What is the number of lines below that contain the word "click"? Give only that number.

Records from a data source:
|---|
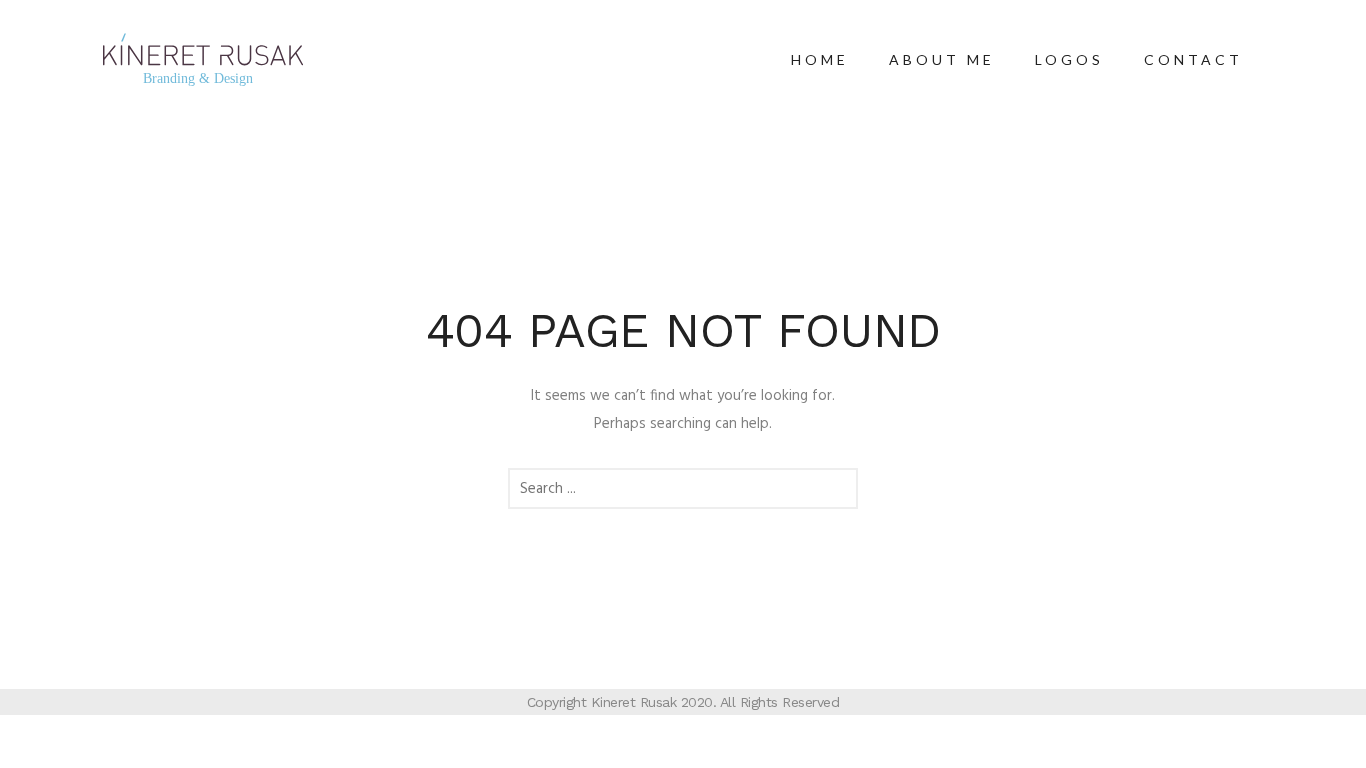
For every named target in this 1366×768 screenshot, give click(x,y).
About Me (942, 59)
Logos (1069, 59)
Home (820, 59)
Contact (1193, 59)
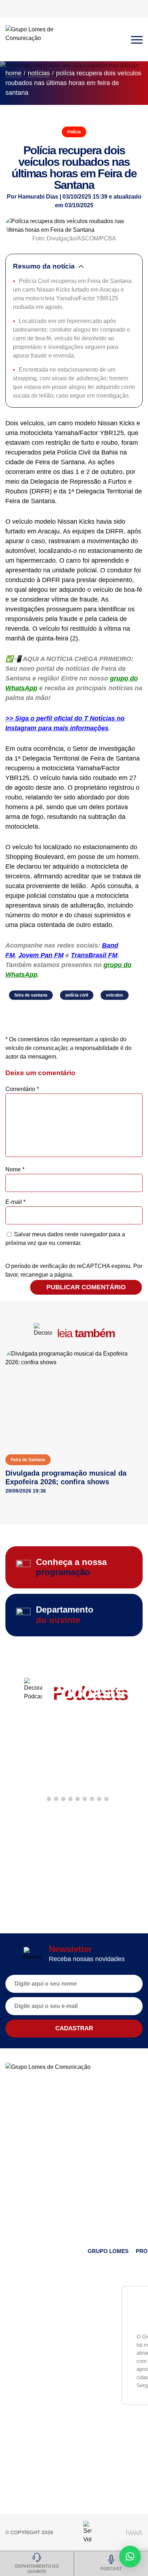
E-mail (15, 1202)
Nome (14, 1169)
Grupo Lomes (108, 2251)
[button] (42, 1799)
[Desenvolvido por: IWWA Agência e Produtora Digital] (134, 2532)
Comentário (22, 1089)
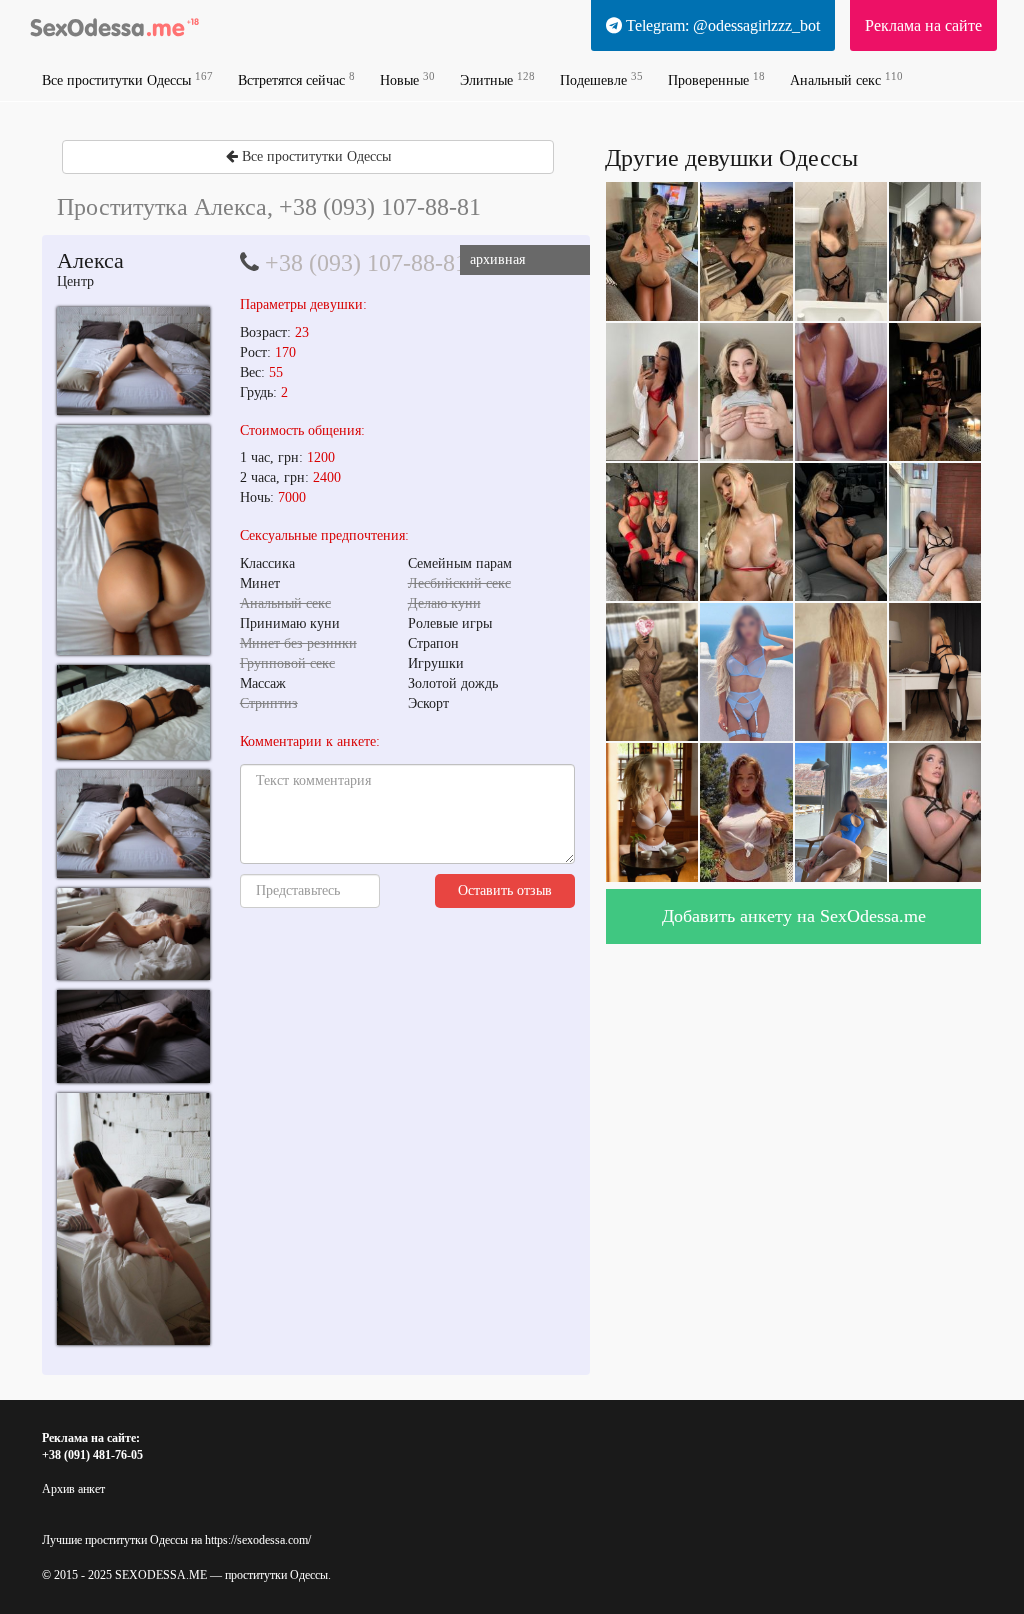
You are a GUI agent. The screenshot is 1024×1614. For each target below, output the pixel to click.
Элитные (497, 79)
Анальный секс (846, 79)
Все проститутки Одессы (127, 79)
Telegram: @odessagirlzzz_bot (721, 25)
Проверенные (716, 79)
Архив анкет (73, 1489)
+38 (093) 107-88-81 (366, 263)
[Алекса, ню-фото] (133, 361)
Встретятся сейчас (296, 79)
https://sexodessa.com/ (258, 1540)
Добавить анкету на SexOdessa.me (794, 916)
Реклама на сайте (923, 25)
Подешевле (601, 79)
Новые (407, 79)
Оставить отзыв (505, 890)
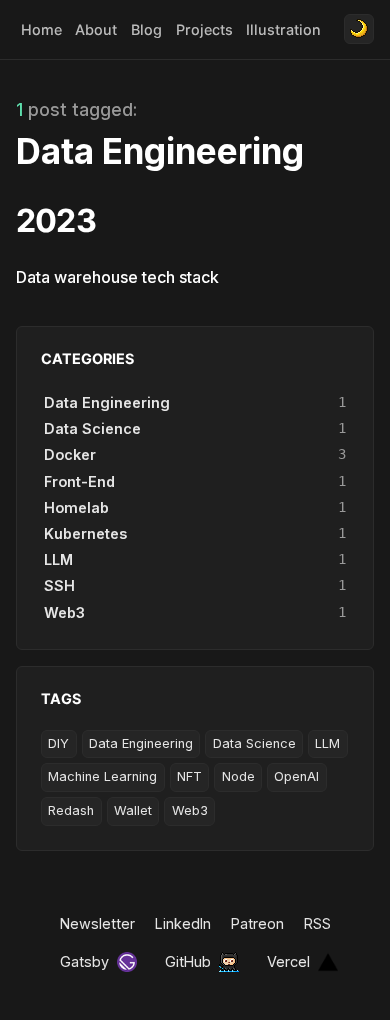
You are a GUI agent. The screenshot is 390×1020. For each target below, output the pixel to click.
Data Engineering (141, 743)
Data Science (254, 743)
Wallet (133, 810)
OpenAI (296, 776)
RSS (317, 923)
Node (238, 776)
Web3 (190, 810)
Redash (71, 810)
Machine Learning (102, 776)
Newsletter (97, 923)
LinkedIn (183, 923)
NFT (189, 776)
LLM (327, 743)
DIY (58, 743)
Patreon (257, 923)
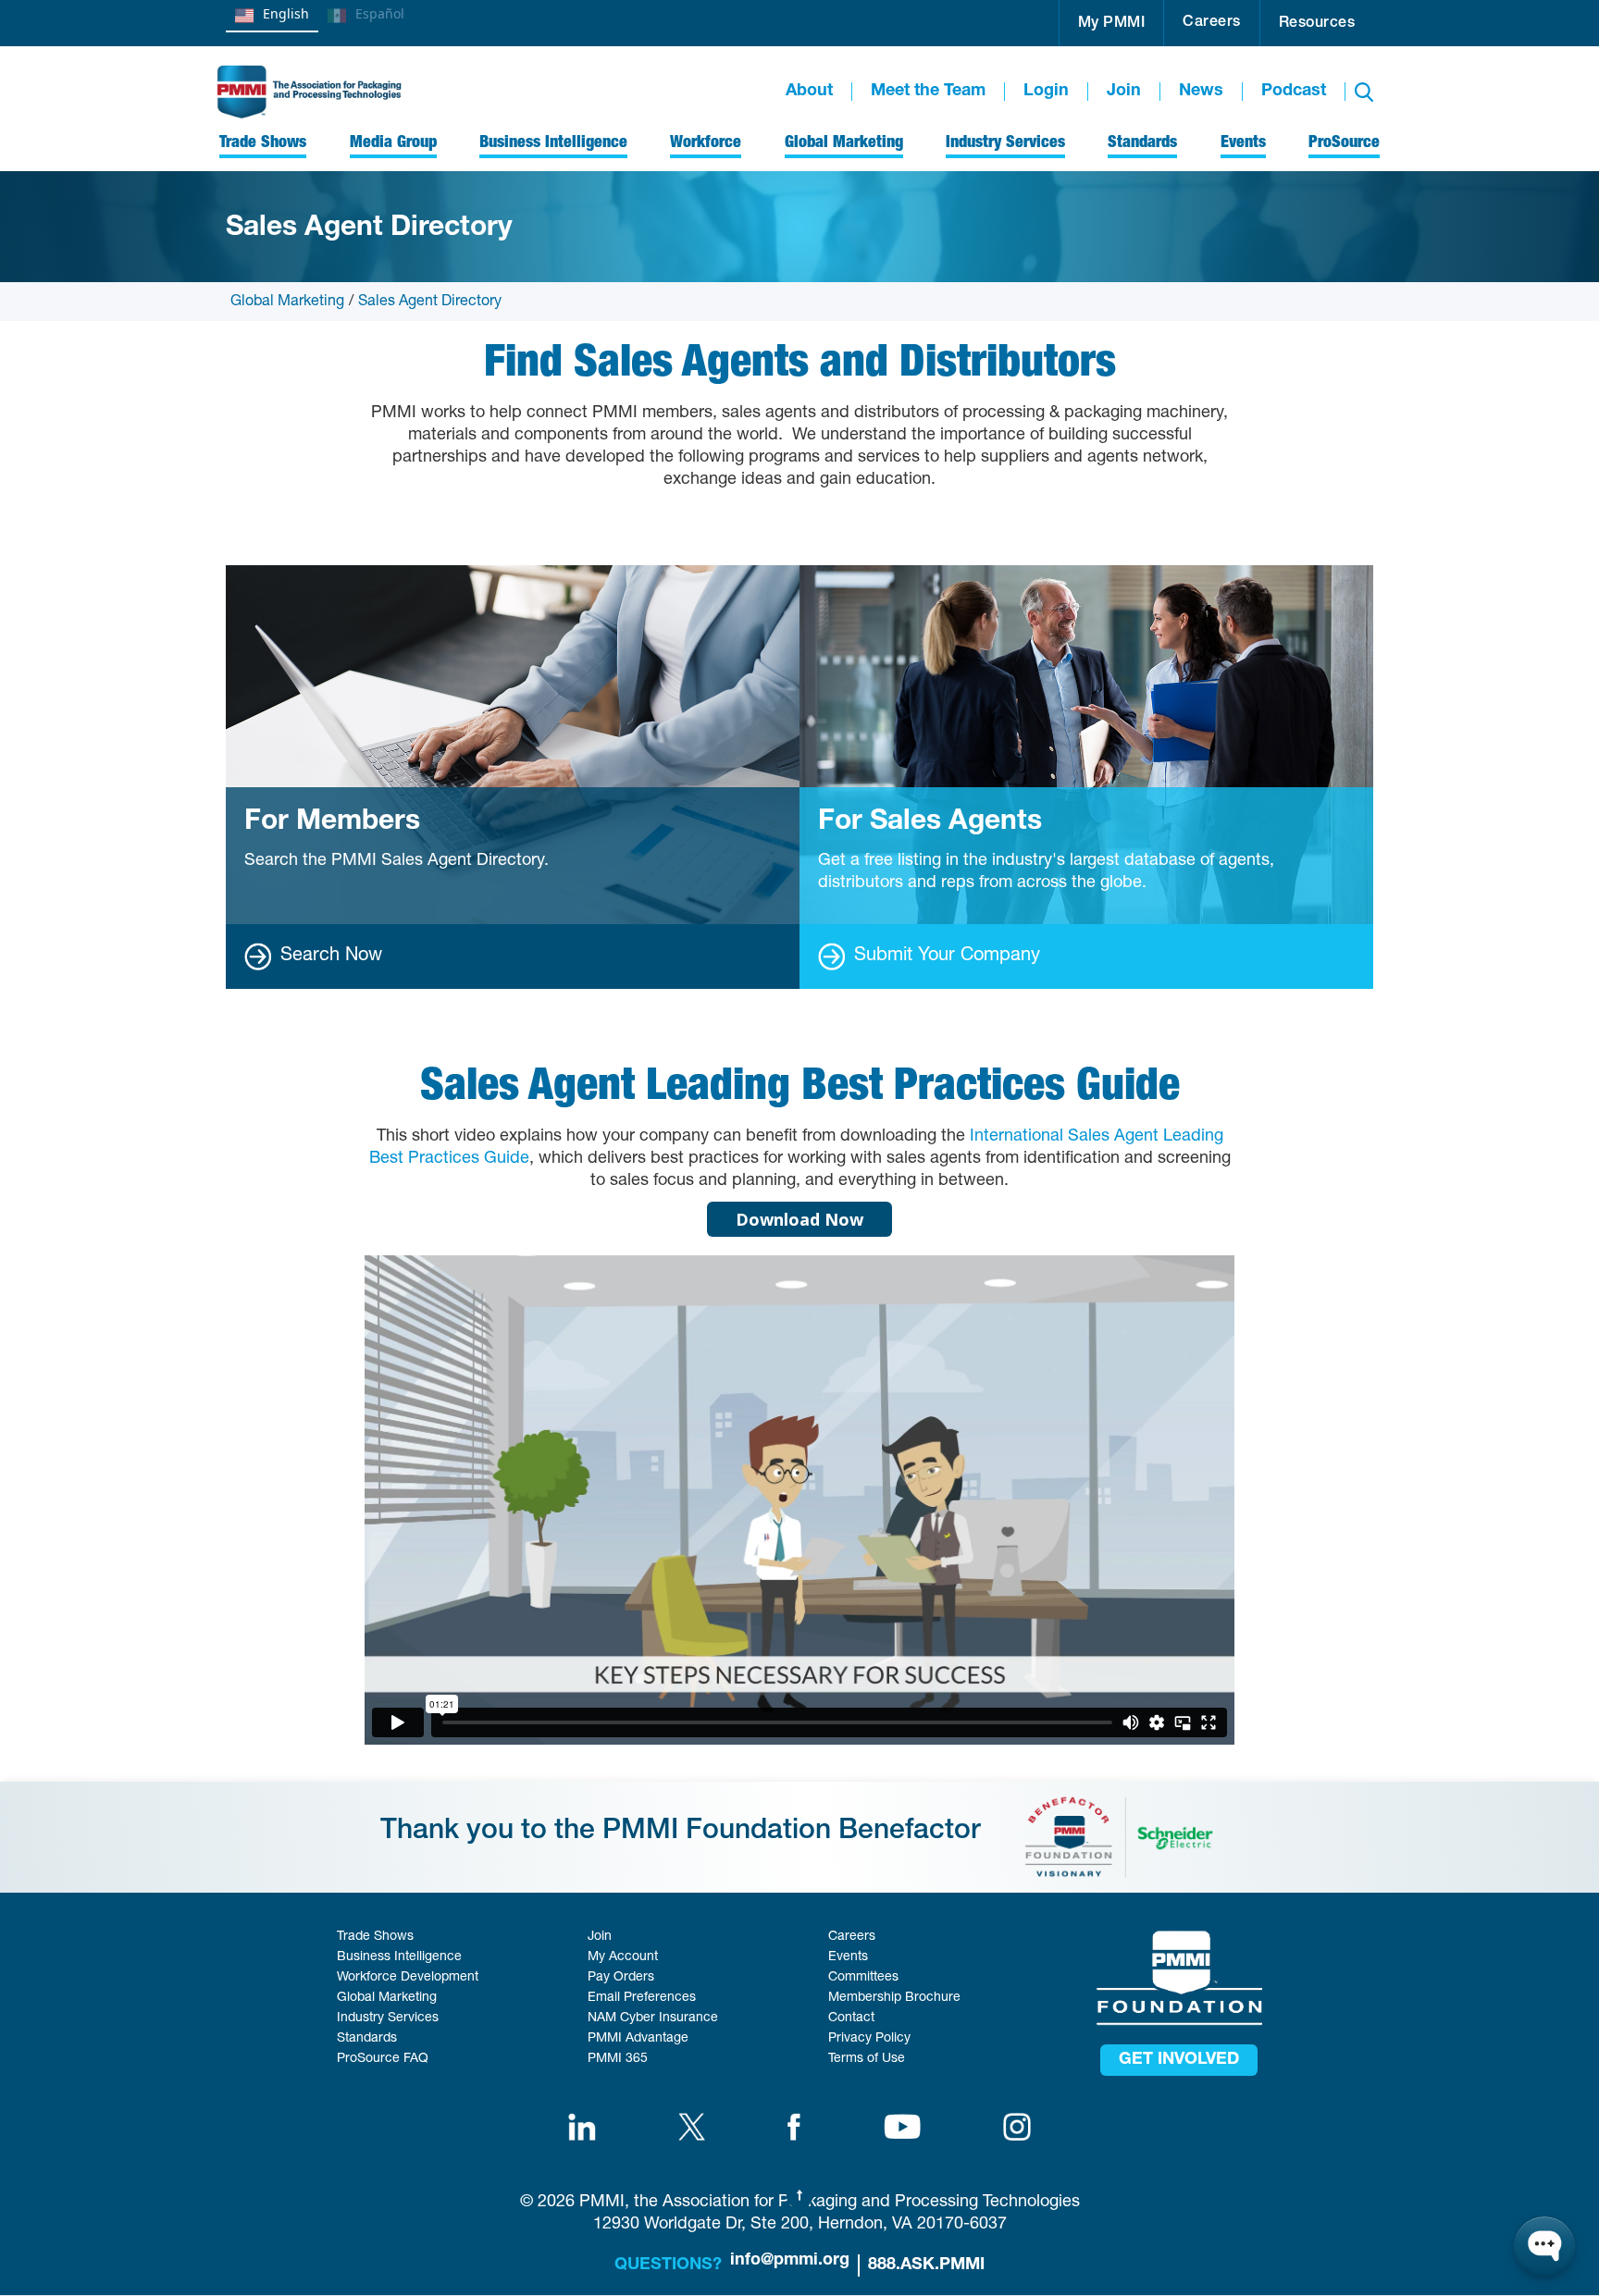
|---|
**Response to this exercise**
3